The task:
Extract every line below that contains the word "computer".

Provided information:
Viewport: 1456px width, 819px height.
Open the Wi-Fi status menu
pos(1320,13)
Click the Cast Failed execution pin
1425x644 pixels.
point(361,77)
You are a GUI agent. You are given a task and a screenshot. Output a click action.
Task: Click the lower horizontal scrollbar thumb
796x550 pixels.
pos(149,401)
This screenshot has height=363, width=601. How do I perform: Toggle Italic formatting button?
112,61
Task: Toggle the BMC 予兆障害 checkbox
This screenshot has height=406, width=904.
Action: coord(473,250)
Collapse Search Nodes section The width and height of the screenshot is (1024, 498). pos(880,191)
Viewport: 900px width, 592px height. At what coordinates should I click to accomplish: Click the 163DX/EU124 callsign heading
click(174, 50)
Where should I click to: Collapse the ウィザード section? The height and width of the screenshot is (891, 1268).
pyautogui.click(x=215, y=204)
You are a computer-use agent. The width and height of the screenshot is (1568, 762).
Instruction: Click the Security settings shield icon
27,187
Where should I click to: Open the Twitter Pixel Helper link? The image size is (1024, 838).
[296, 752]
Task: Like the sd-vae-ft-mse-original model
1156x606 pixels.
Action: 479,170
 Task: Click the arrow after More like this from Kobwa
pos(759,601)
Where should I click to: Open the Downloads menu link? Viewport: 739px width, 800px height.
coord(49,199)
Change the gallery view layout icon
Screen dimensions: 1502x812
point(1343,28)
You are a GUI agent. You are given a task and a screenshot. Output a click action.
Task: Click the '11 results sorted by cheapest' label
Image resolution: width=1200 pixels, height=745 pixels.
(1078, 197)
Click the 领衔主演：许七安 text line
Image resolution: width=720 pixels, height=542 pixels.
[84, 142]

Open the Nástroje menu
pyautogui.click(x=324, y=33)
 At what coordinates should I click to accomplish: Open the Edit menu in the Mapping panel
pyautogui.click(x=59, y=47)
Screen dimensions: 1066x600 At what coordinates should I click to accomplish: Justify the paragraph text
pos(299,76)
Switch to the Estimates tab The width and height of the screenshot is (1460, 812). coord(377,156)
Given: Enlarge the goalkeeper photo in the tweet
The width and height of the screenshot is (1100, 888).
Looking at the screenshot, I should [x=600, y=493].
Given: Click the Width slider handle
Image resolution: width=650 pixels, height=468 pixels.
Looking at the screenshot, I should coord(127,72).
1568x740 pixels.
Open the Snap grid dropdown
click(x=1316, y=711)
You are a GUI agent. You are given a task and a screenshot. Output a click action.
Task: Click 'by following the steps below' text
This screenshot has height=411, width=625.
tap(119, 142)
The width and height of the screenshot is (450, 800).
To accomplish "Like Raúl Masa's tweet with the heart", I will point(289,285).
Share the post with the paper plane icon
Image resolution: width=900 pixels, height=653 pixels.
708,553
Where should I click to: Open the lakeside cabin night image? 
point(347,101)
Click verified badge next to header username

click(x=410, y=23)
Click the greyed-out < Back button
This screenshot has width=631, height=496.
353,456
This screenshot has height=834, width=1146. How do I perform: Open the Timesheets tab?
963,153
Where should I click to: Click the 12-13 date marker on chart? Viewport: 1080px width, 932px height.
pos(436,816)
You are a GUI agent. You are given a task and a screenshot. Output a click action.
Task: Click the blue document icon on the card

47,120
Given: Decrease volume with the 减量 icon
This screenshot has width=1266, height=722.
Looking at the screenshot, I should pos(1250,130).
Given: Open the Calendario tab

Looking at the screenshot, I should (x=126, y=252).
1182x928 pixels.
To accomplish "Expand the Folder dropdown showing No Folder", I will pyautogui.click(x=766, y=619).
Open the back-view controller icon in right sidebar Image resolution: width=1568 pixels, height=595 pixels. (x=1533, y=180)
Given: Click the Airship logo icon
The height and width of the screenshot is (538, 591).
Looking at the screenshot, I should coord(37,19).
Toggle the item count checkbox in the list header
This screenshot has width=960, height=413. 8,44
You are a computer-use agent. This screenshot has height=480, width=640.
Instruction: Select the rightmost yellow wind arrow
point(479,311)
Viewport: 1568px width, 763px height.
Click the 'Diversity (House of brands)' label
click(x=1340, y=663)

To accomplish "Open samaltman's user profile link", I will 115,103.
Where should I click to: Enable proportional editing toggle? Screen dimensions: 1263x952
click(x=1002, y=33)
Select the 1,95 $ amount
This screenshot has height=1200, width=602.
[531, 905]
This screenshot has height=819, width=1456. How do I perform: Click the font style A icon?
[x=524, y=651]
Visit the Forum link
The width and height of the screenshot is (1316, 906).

Response:
You are a computer-use agent. The width and height of the screenshot is (1568, 762).
You are a computer-use agent. This screenshot has height=480, width=640.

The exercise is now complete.